Tráfico de drogas foi o crime mais cometido por adolescentes na capital mineira no ano passado, seguido por roubo e uso de entorpecentes. Um mapeamento, lançado nesta terça-feira (4) e feito pelo Centro Integrado de Atendimento ao Adolescente Autor de Ato Infracional (CIA-BH), do Tribunal de Justiça de Minas Gerais (TJMG), mostra que, embora o total de ocorrências tenha caído 5,6% de 2017 para 2018, a comercialização de tóxicos por menores de 18 anos cresceu quase 12%. 

O levantamento, que é realizado há uma década, revela que, de um total de 7.786 adolescentes encaminhados para o CIA-BH no último ano, mais da metade são apontados como autores de ato infracional. O documento traça, ainda, um perfil dos jovens: pardos e negros, homens, com idades entre 15 e 17 anos, e moradores da Região Metropolitana de Belo Horizonte (RMBH). 

Situação escolar

Segundo a superintendente da Coordenadoria da Infância e da Juventude, desembargadora Valéria Rodrigues Queiroz, o envolvimento de menores com o tráfico está relacionado a uma ausência de políticas públicas educativas, especialmente na escola. “O modelo de educação que temos não é satisfatório. Não acredito que os adolescentes abandonam a escola, mas são excluídos. Quem não consegue acompanhar é excluído, porque não tem condição financeira de contratar professor particular, como as famílias de classe alta”, afirma. 

Com famílias de baixa renda, desestruturadas e pais ausentes, os jovens são levados a trabalhar com menos de 16 anos - atividade que é proibida pelo Estatuto da Criança e do Adolescente (ECA) -, como destaca a desembargadora. Sem a oportunidade de emprego formal, Valéria diz que o tráfico é a solução disponível para essas pessoas. “Quando os pais os obrigam a trabalhar, só a firma do tráfico é que dá emprego, oferecendo R$ 100, R$ 200 por semana. Se eles tivessem outras chances, tenho certeza que não estariam nessa condição”. 

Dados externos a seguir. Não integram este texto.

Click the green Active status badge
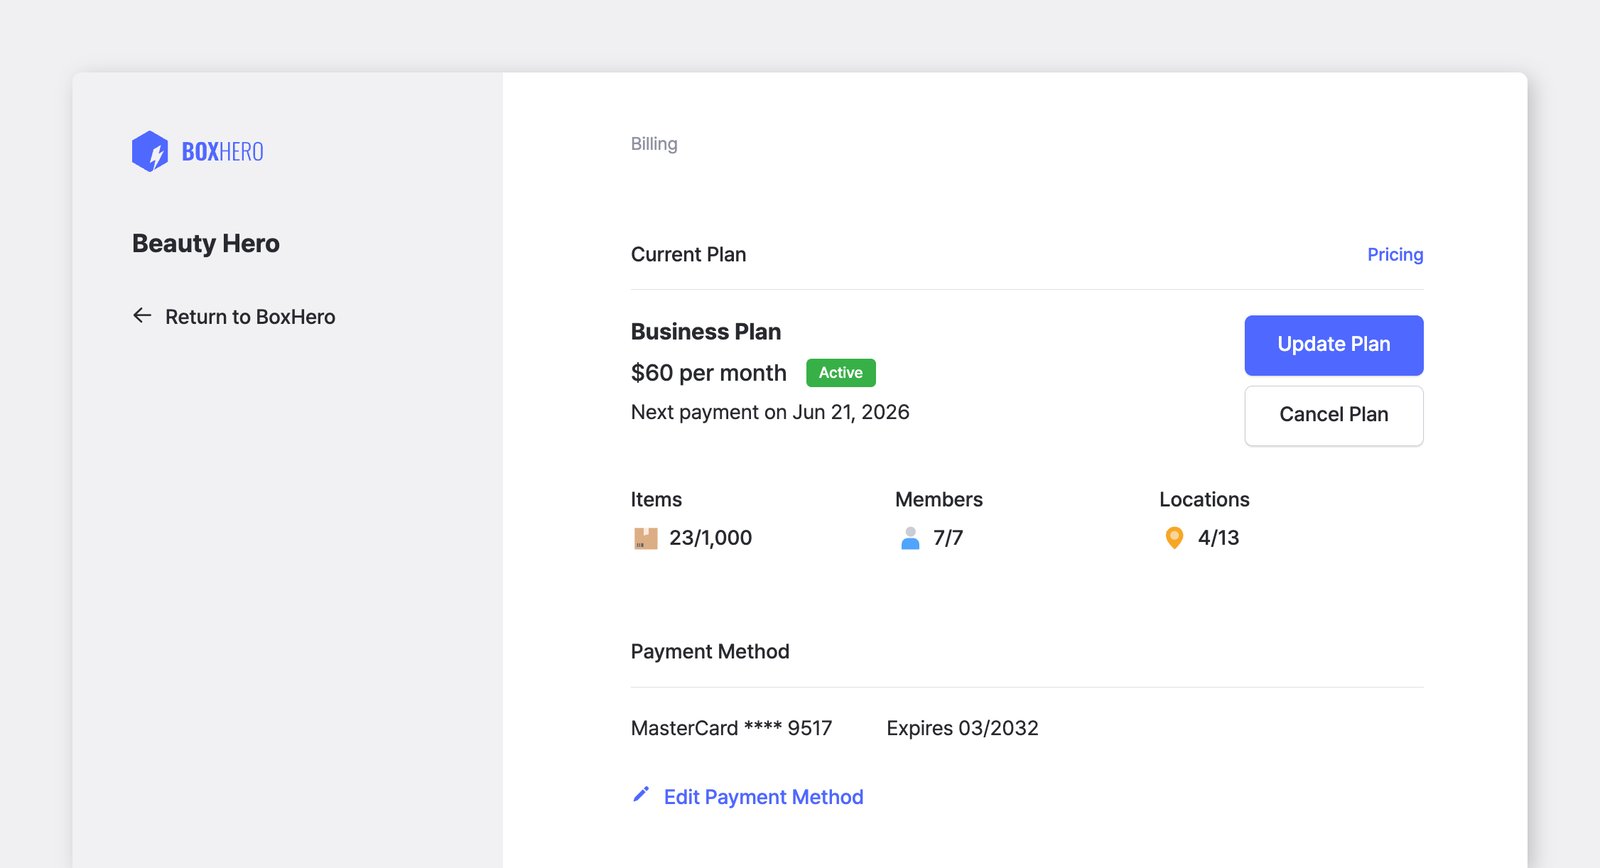 841,373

As estatísticas são elaboradas a partir dos menores que chegam até o Centro, apreendidos em flagrante. A superintendente destaca que a condução de adolescentes diminuiu nos últimos dez anos. “Antes eram apreendidos 10 mil, hoje estamos na casa dos 7 mil. Isso porque temos trabalhado com a responsabilização desses jovens pelos seus atos, não visando a punição, claro, mas a aplicação de medidas socioeducativas que levem a uma mudança de vida”, diz. 

Mapeamento

Parte dos conflitos mapeados pelo relatório ocorre dentro da escola. A juíza titular da Vara Infracional da Infância e da Juventude da capital, Riza Aparecida Nery, lembra que a Justiça busca outras soluções que não sejam a repressão e o encarceramento dessas pessoas.

“Muitas vezes nós suspendemos o processo, preparamos diretoras dos colégios para marcar uma conversa com a família e todos os envolvidos. As vezes falar frente à frente, expor os problemas já resolve sem que haja medidas para os infratores”. Riza é contrária à redução da maioridade penal, porque acredita que a mudança só colocaria mais jovens sem estrutura familiar atrás das grades.